In the best-case scenario, if these AIs are attacked and taken offline, will the healthcare industry have grown to rely on AI too heavily? And if they have, will this potentially result in people’s health being affected in some way? What if people can’t get the prescriptions they need or the diagnosis they need fast enough? When people’s health is directly affected by AI could be when AI becomes a disaster.

In the worst-case scenario, these AIs are not taken offline but rather hijacked. Attackers find a way to influence the large language models (LLMs) being used for healthcare and change how they behave. Innocent healthcare chatbots begin telling individuals to take drugs they’re not prescribed or to change their dosage (Figures 1-3). The possibilities are endless and could constitute a whole paper in and of itself. However, if one single loss of life occurs because of AI in healthcare or elsewhere, people will wish they had waited.
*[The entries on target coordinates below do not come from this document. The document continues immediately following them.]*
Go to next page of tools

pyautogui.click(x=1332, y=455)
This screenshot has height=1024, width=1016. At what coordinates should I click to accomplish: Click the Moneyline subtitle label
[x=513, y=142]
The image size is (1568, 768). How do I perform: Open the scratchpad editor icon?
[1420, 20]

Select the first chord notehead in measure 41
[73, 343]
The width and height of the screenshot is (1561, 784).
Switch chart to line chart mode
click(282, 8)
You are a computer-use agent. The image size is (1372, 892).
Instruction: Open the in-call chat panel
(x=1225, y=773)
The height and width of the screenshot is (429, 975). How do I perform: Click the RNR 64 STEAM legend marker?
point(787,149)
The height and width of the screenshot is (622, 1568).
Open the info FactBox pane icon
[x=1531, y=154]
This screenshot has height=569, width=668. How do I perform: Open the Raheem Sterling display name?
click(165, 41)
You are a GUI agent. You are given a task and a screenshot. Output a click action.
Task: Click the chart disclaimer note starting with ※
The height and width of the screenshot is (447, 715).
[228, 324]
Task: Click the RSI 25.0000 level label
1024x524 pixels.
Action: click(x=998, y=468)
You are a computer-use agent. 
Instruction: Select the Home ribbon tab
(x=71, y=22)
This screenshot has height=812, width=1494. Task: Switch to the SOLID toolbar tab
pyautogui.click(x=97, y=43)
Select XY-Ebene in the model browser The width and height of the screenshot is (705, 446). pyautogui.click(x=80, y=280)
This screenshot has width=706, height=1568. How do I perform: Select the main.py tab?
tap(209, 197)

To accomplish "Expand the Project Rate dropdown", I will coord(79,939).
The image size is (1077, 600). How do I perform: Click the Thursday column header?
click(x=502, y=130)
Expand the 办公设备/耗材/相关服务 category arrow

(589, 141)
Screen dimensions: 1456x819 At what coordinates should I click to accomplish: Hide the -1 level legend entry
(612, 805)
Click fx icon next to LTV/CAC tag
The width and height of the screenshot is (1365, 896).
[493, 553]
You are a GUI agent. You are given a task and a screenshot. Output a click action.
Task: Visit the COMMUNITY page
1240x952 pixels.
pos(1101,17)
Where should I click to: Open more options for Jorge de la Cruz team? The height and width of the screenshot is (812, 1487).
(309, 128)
Many might want to consider this risk an impossibility but unfortunately it’s not as unlikely as one may think. Currently, AI has and may continue to risk the well-being of humans. Whenever AI can influence a human’s safety the worth of this AI becomes questionable. Without fully considering and testing these implementations, companies may be giving customers a ticket to their death bed. Once again Murphy’s Law is the driving force in these cases because when something goes wrong it is at the cost of human safety or even their life. For instance, Tesla’s self-driving mode (which is powered by AI) has already caused issues that are unacceptable and frankly horrifying. The excitement of self-driving cars led Tesla to rush the rollout of a self-driving mode which inadvertently resulted in this functionality being involved in 13 fatal car crashes. An AI was directly or indirectly involved in the deaths of 14 individuals and the injuring of 49. Flaws in the way the AI was trained led to real people dying. If Tesla had waited instead of cashing out on the hype of AI, there would be 14 individuals who didn’t have to die as a result. With AI being integrated into healthcare, depending on how it’s done, the number of people dying because of AI may rise. This case and cases like them are unacceptable and avoidable. With Tesla and potentially healthcare, slowing the rollout of AI may actually be life-saving.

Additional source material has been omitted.